**WRITTEN REQUEST**
Convert the lines below into a JSON list of strings, with one string per line and blank lines omitted.

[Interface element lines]
————
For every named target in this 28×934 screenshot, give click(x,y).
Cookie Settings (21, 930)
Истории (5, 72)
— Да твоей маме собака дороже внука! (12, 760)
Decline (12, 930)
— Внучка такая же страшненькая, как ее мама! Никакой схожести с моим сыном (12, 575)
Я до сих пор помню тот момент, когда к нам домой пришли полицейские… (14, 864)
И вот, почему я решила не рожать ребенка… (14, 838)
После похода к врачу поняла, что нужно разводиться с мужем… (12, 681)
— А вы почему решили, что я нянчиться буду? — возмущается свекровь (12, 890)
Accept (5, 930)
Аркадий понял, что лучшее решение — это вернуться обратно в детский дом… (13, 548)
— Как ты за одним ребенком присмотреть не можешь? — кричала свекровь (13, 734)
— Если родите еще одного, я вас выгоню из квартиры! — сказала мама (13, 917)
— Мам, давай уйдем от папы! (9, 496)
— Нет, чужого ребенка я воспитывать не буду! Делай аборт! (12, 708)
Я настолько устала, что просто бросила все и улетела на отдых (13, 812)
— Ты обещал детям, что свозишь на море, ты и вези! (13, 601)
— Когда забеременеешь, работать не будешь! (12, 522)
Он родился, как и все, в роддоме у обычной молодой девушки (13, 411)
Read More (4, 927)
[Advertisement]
————
**SOLUTION TO THE PROBLEM**
[
  "For every named target in this 28×934 screenshot, give click(x,y).",
  "Cookie Settings (21, 930)",
  "Истории (5, 72)",
  "— Да твоей маме собака дороже внука! (12, 760)",
  "Decline (12, 930)",
  "— Внучка такая же страшненькая, как ее мама! Никакой схожести с моим сыном (12, 575)",
  "Я до сих пор помню тот момент, когда к нам домой пришли полицейские… (14, 864)",
  "И вот, почему я решила не рожать ребенка… (14, 838)",
  "После похода к врачу поняла, что нужно разводиться с мужем… (12, 681)",
  "— А вы почему решили, что я нянчиться буду? — возмущается свекровь (12, 890)",
  "Accept (5, 930)",
  "Аркадий понял, что лучшее решение — это вернуться обратно в детский дом… (13, 548)",
  "— Как ты за одним ребенком присмотреть не можешь? — кричала свекровь (13, 734)",
  "— Если родите еще одного, я вас выгоню из квартиры! — сказала мама (13, 917)",
  "— Мам, давай уйдем от папы! (9, 496)",
  "— Нет, чужого ребенка я воспитывать не буду! Делай аборт! (12, 708)",
  "Я настолько устала, что просто бросила все и улетела на отдых (13, 812)",
  "— Ты обещал детям, что свозишь на море, ты и вези! (13, 601)",
  "— Когда забеременеешь, работать не будешь! (12, 522)",
  "Он родился, как и все, в роддоме у обычной молодой девушки (13, 411)",
  "Read More (4, 927)",
  "[Advertisement]"
]